Dealing with Rejection


One of the intensely hard parts of being a maker is dealing with rejection. This can be little things, like people saying your artwork is too expensive, or bigger things like not getting into a craft fair. For me, my art is a reflection of myself and I pour my heart and soul into each piece I create. So being rejected by buyers, craft fairs, or wholesalers feels personal and painful. 


I was recently rejected by two craft fairs on the same day. It totally sucked. While I've been rejected from other fairs before, two in the same day was hard to take. I questioned my artwork, whether I was applying to the right shows, if I had a strong application, whether I was making quality work— basically everything. I just wanted to curl up into a ball and cry. 

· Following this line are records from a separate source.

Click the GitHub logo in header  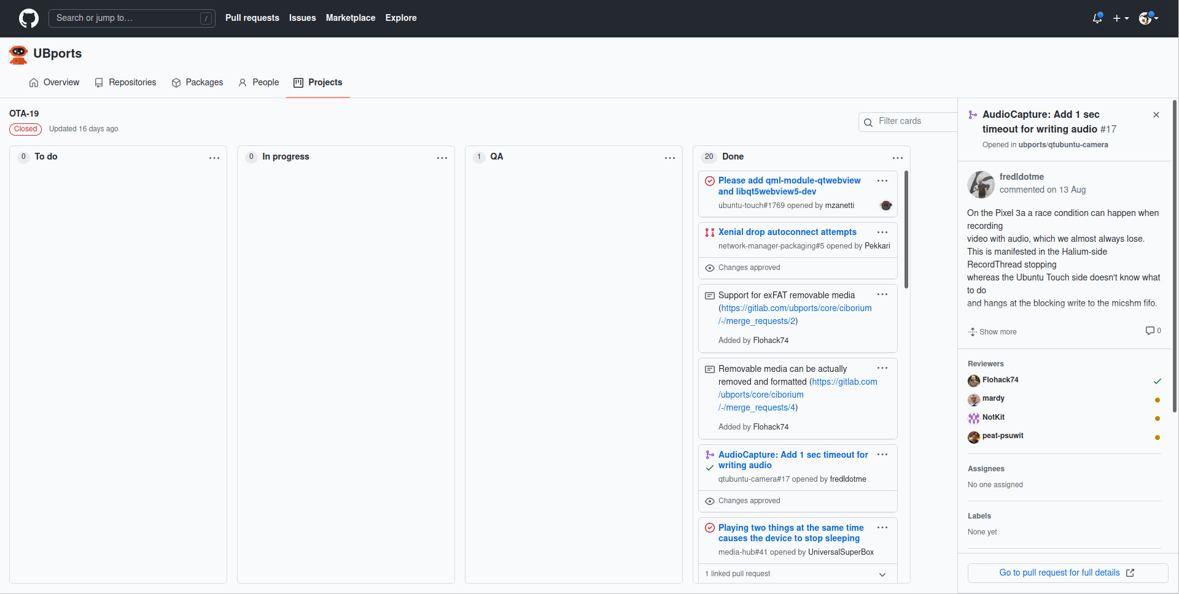(28, 18)
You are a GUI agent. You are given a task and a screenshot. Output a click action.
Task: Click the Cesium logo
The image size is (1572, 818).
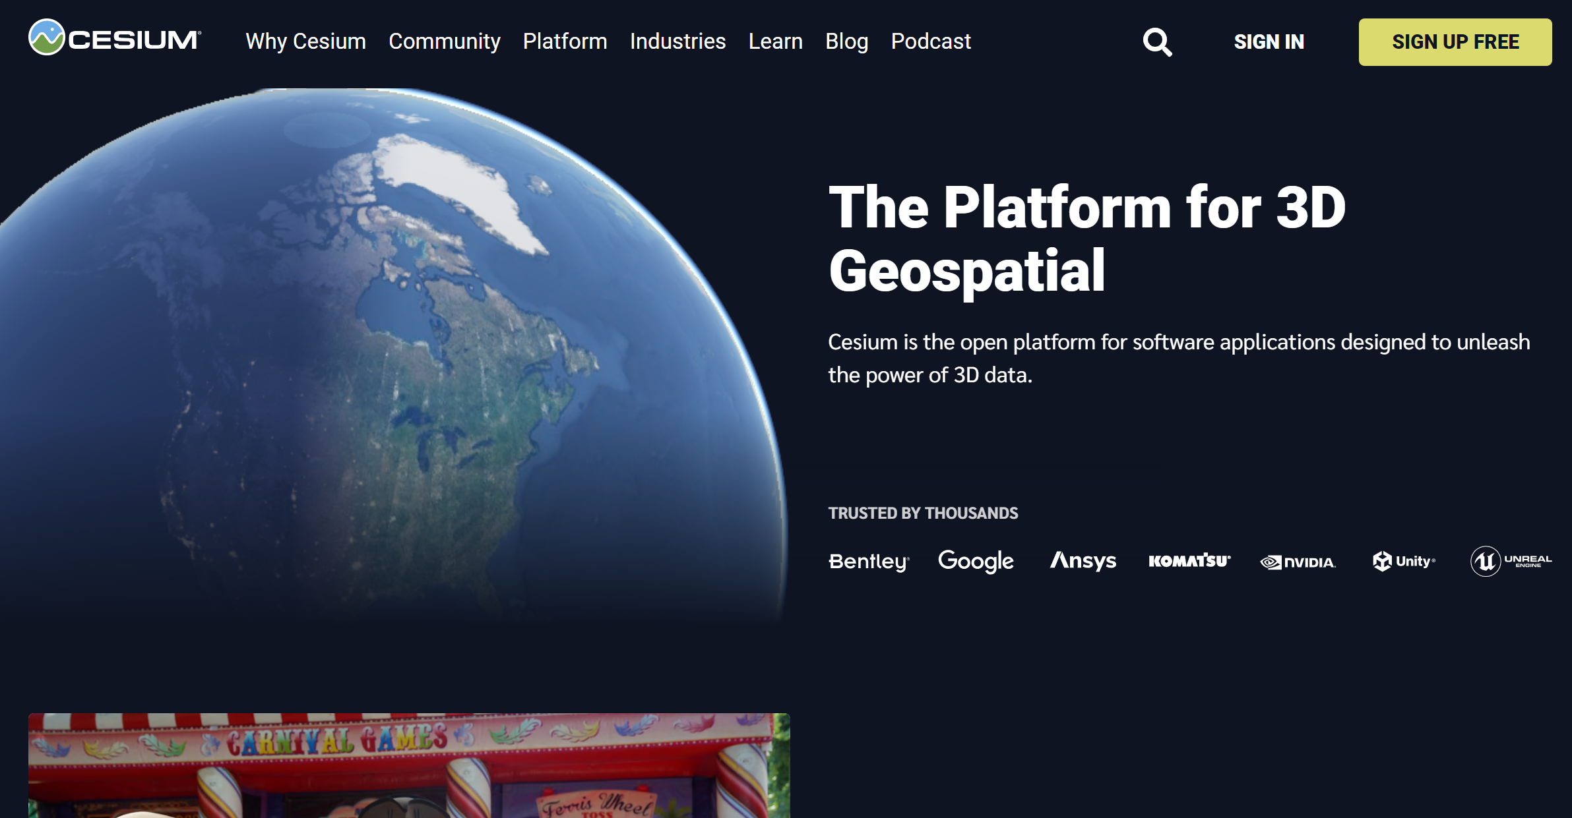click(112, 40)

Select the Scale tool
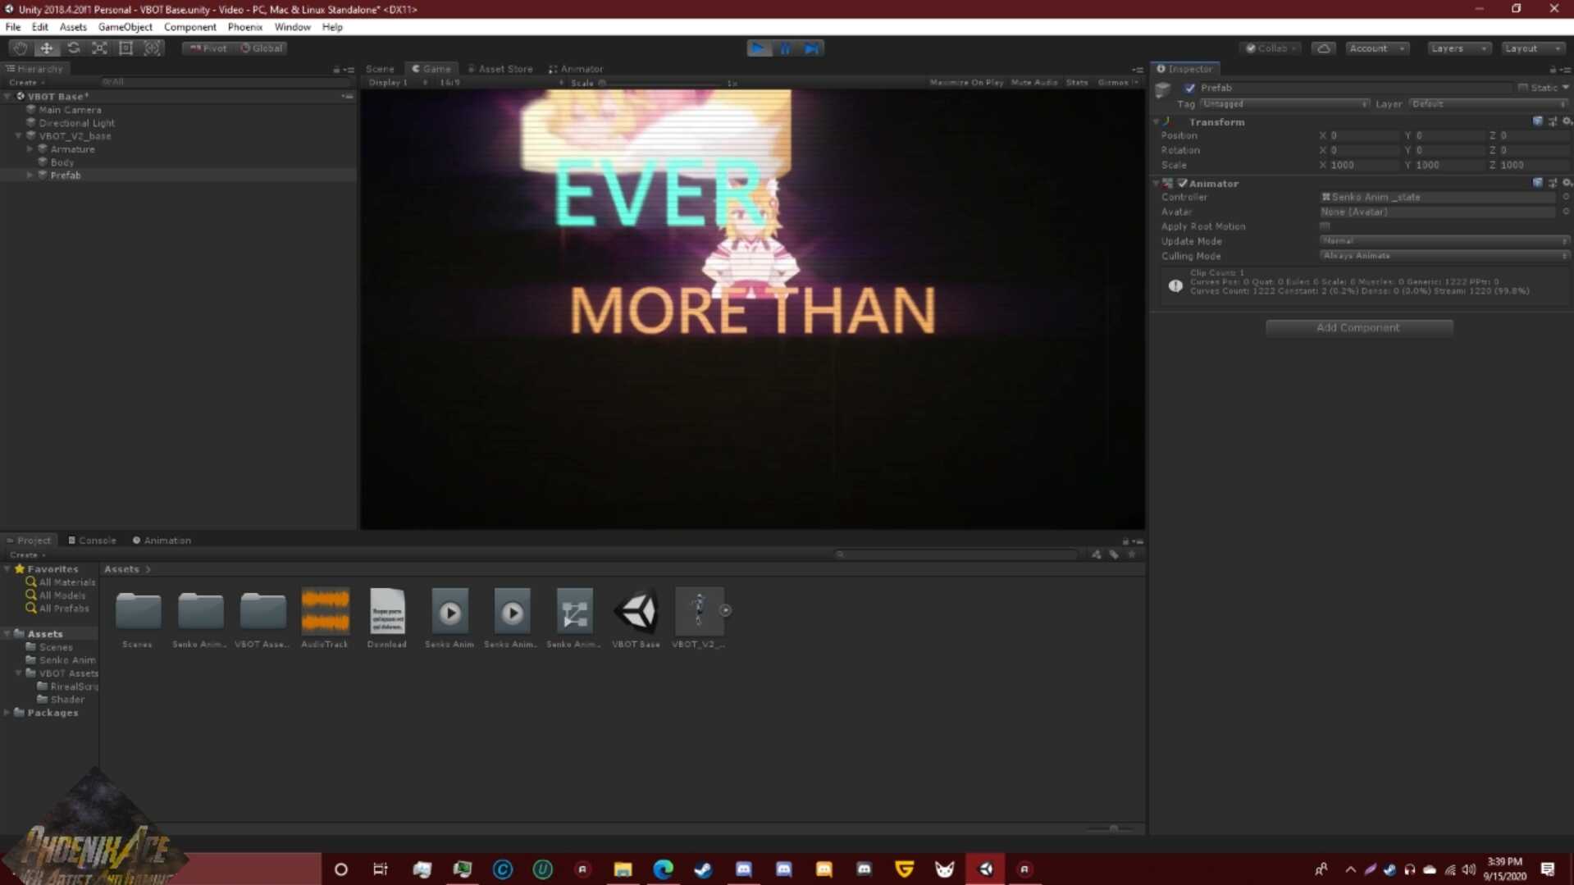(99, 48)
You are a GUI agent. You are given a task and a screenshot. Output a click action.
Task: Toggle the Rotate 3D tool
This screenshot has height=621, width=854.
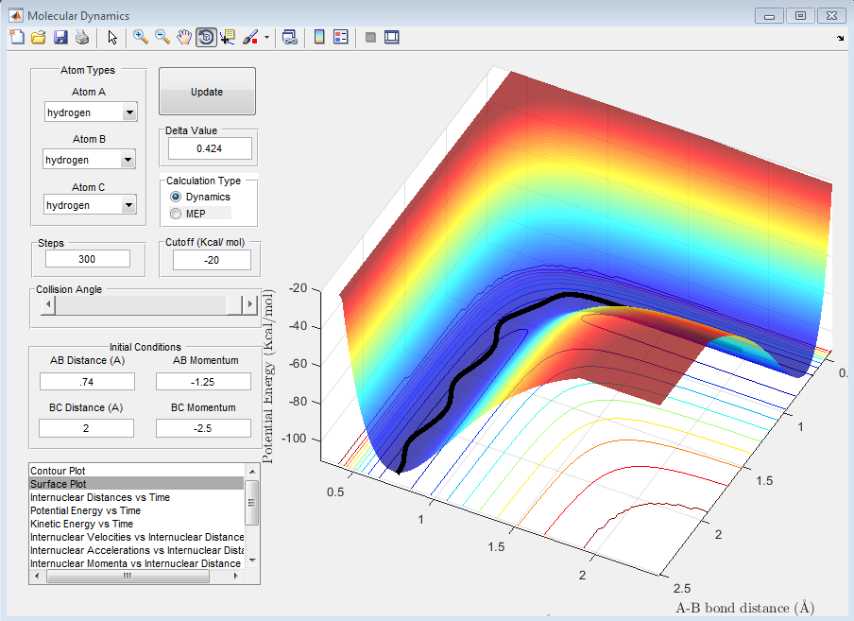pos(206,38)
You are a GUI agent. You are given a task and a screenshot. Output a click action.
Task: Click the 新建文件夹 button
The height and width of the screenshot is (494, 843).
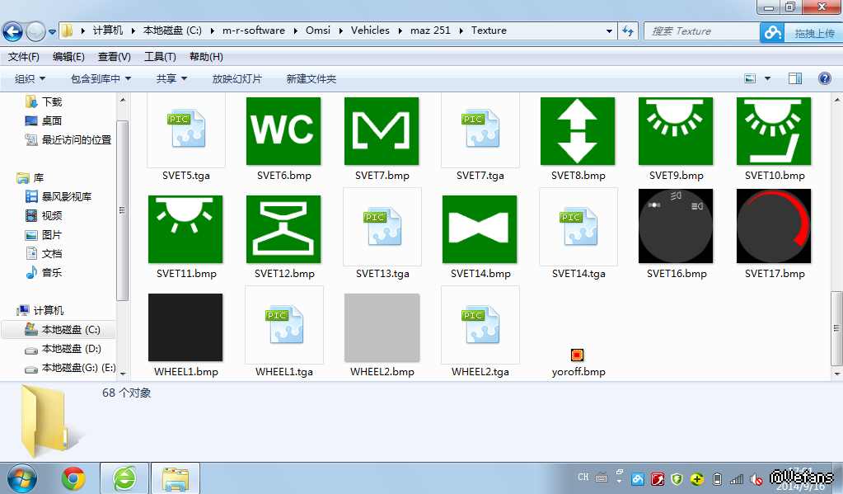tap(311, 78)
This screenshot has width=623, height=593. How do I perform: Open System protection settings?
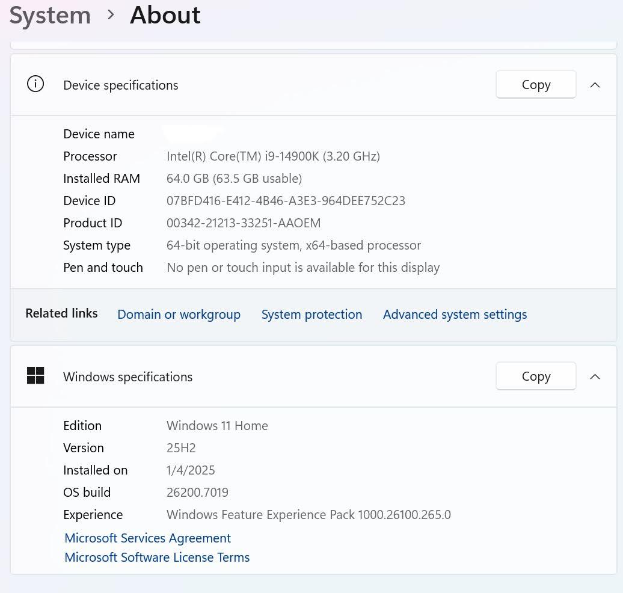point(312,315)
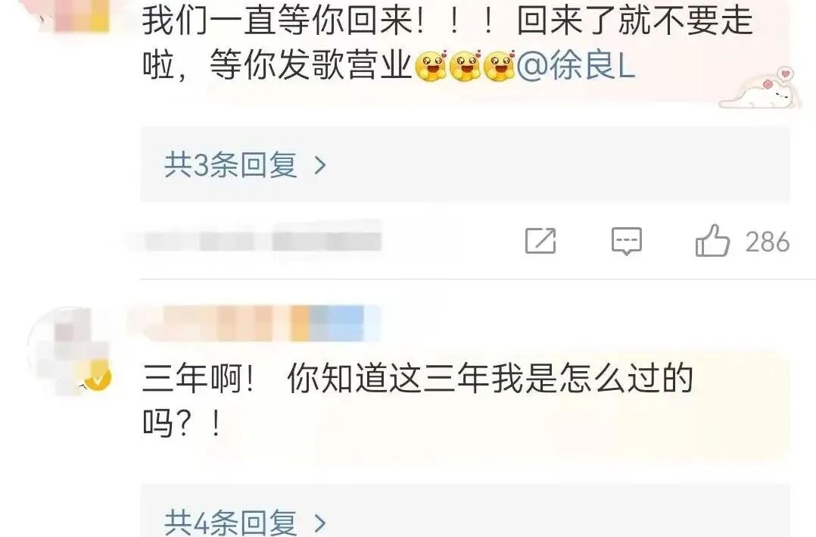Tap the repost icon beside the comment bubble

click(540, 241)
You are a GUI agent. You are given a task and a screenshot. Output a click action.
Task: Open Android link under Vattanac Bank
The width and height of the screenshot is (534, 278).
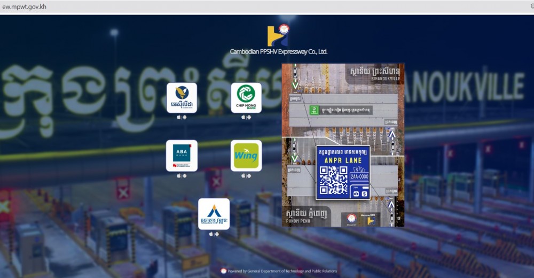(217, 234)
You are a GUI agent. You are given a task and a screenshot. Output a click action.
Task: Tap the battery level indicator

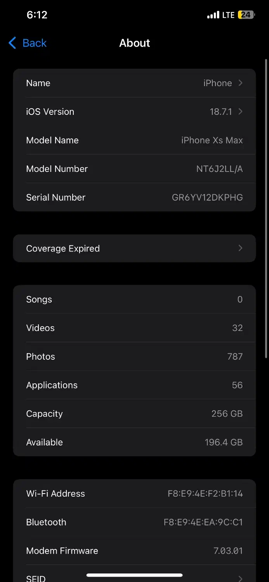[246, 15]
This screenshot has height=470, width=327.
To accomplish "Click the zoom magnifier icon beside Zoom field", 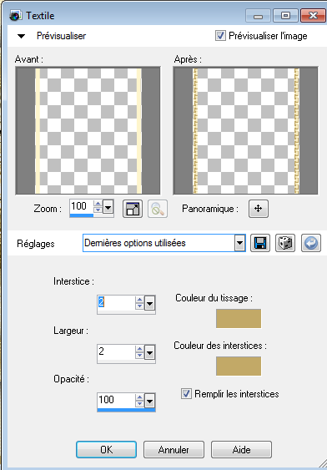I will [158, 209].
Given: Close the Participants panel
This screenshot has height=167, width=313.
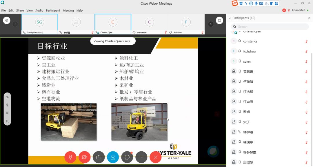Looking at the screenshot, I should pyautogui.click(x=309, y=18).
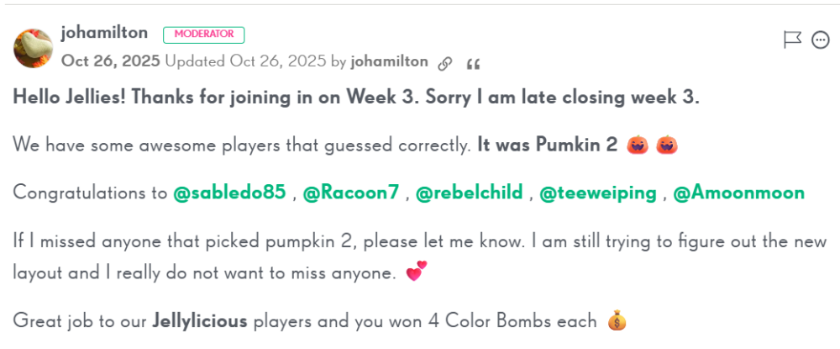Select the @rebelchild mention
The width and height of the screenshot is (840, 349).
[470, 193]
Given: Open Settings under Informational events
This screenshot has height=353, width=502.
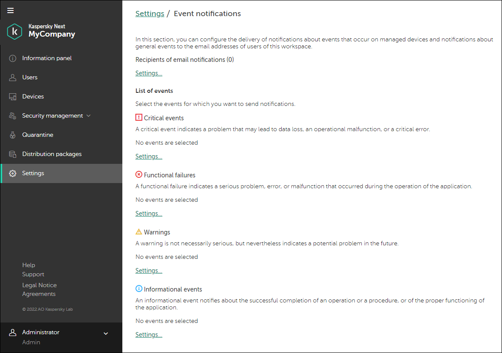Looking at the screenshot, I should [148, 334].
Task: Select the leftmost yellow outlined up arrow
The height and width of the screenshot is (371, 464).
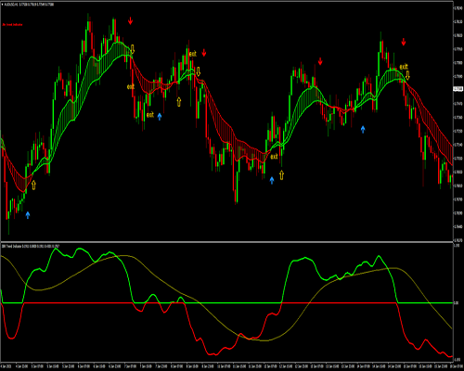Action: pyautogui.click(x=33, y=185)
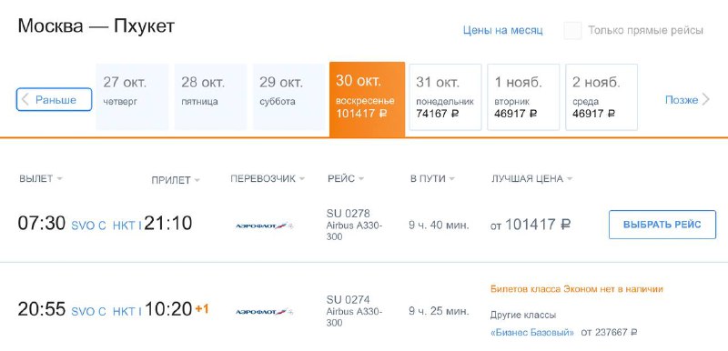This screenshot has width=728, height=351.
Task: Click the right chevron next to Позже
Action: coord(706,99)
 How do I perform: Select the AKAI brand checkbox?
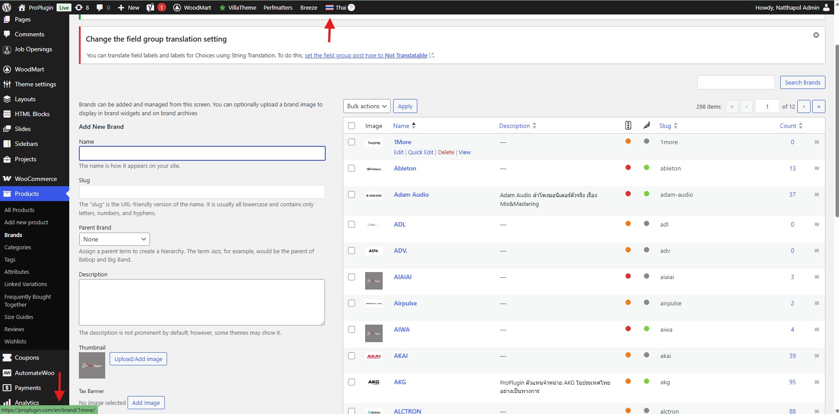[352, 356]
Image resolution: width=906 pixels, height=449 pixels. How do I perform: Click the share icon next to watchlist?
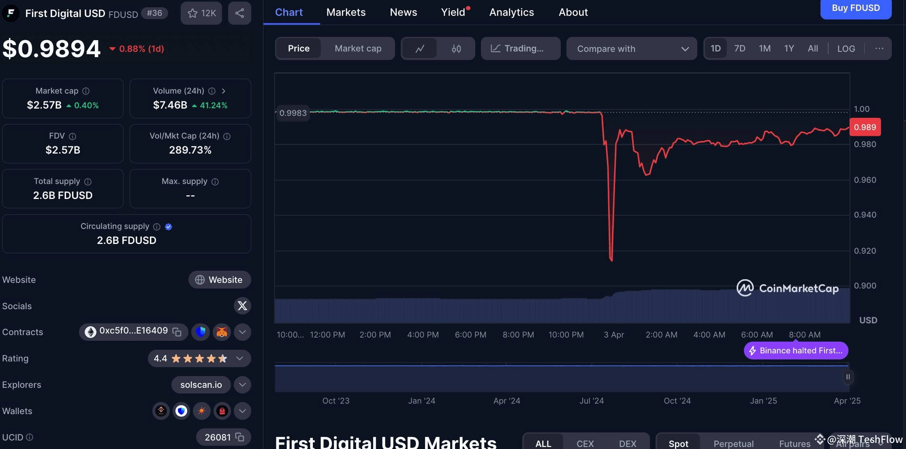[x=239, y=13]
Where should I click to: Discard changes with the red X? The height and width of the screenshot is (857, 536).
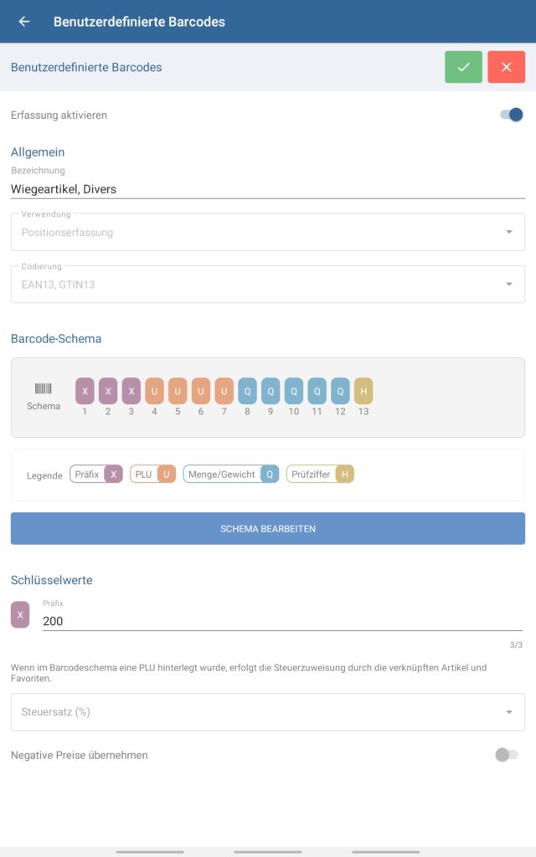click(506, 67)
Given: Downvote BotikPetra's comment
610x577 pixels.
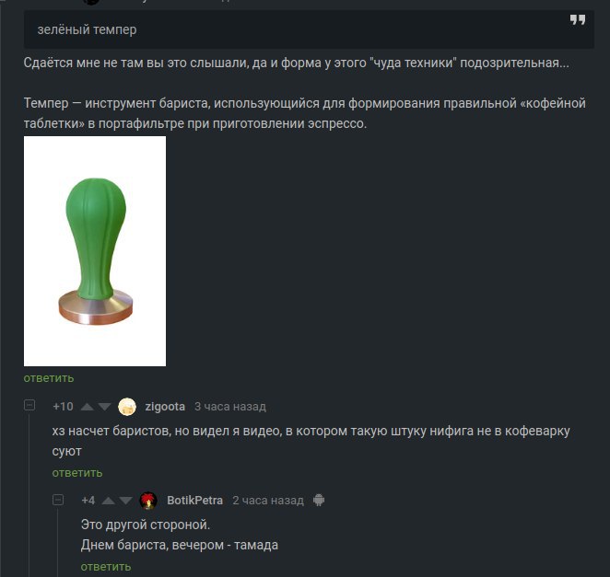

But after a lot of thought, positive self talk, and the amazing support of my friends and family, I realized rejection is okay, and here's why:


It's not a reflection on you

Yes, rejection is hard to take, but it's not a reflection on you or your art. It could be that while you thought your work was a good fit for that market, the curators didn't, your pricing wasn't in the range they were looking for, they had too many artists in a similar field, or basically a zillion other things. You don't need to be perfect for every show or buyer out there. The right ones will work out.   


Things take time

We're not always an instant success, not matter how much we'd like to be. Just like learning your craft, putting yourself out there at events to find the right customers takes time. Be proud of your work and stay positive. The famous French impressionist Claude Monet dealt with rejection his entire career and now we view him as the founder of French Impressionism. I'm not saying you need to wait til you're dead for your artwork to be appreciated (because that would suck), but it might take time to find the right fit or buyer.


Strive to be better For me, rejection helps me strive to be even better. Better at taking quality photos, better at putting together a cohesive and concise application, better at making the best art I can. Yes, it sucks to spend time researching the right events and creating the best application you can only to be rejected, but know that this is only a set back and there will be other opportunities to showcase your artwork. 


Don't take it personally

Yes, rejection can feel personal because it feels like they don't want you. But most likely the people reviewing your application or seeing your artwork online aren't looking into the person who made it or the story behind each piece, they're thinking about the price point, whether that art would fit with others they've already curated, and tons of other factors that have nothing to do with your personally. Remember you and your artwork are amazing. They might not see it, but the right people will, it'll just take time.


Stay positive

Don't let self-doubt or negative talk stop you from being the amazing artist you art. You and your work are the best! When you have a positive out look, more opportunities will come your way and it's easier to find the silver lining around the dark clouds. When I was rejected by those two markets, I took it as a sign that they weren't meant to be and that the future had something better in store for me. I just need to keep working and being the best I can be and good things will happen.